Oliver Cromwell was a relative as his mother was Elizabeth Steward "a daughter of William Steward, of a comfortably-off Norfolk family who farmed Ely's abbey and cathedral lands. The idea that the Stewards were connected with the royal Stuarts and descended from a Scottish prince shipwrecked on the Norfolk coast in 1406 is a non-starter. The Lord Protector himself never took it seriously, though he did once joke that his mother was a Stuart at a drinking party in Edinburgh in 1651".

==Career==
Robert became a monk at Ely Abbey, when he adopted as his surname "Wells", the place of his birth. He graduated B.A. at Cambridge University in 1516 and M.A. in 1520. About 1522 he was elected Prior of Ely Abbey, and in that capacity took the chief part in the election of Thomas Goodrich as Bishop of Ely in 1534. In the convocation of 1529 he maintained the validity of Henry VIII's marriage with Catherine of Aragon; but he found reason to change his views, and became one of Henry's instruments in persuading monasteries to surrender to the king. In 1536 he was nominated a candidate for the suffragan-bishopric of Colchester, but the king appointed William More. On 18 November 1539 during the Dissolution of the Monasteries, he surrendered the Ely Abbey to commissioners of King Henry VIII, in exchange for which he received a generous pension; and on 10 September 1541, when the See of Ely was re-founded by royal charter, he was appointed the first Dean of Ely Cathedral, as the former abbey church became, and the majority of the former monks were re-employed in lucrative roles as prebendaries and minor canons, supplemented by Matthew Parker, later Archbishop of Canterbury, and Richard Cox, later Bishop of Ely. He then resumed his family name of Steward.
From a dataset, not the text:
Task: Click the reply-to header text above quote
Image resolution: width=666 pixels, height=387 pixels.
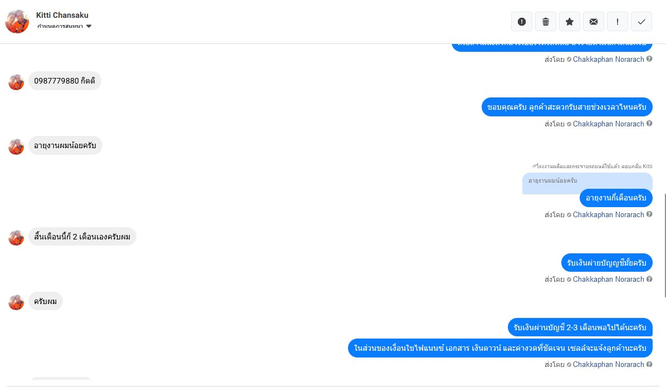Action: [592, 166]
He complied with the religious changes under both the staunchly Protestant King Edward VI and the Roman Catholic Queen Mary, retaining his deanery until his death on 22 September 1557. He was buried in Ely Cathedral, and his memorial inscription is recorded in James Bentham's Ely and Charles Henry Cooper's Athenae Cantabrigienses.

==Works==
Steward continued the Historia Eliensis (History of Ely) from 1486 to 1554. The manuscript was preserved at Lambeth Palace, and was printed in Henry Wharton's Anglia Sacra.

==Family==
Among the Dean's brothers were Simeon Steward, grandfather of Sir Simeon Steward, MP; Thomas Steward (d. 1568), who was pastor of the English church at Frankfurt during Mary's reign, and canon of Ely from 1560 till his death; Edmund Steward (d. 1559), who was Chancellor of the Diocese of Norwich until 1529, and afterwards Chancellor of Winchester under Bishop Stephen Gardiner from 1531 until 1553. Edmund was appointed Dean of Winchester in 1554; and Nicholas Steward or Styward (fl. 1560), who was recommended by Andrew Perne as his successor in the chancellorship of Norwich.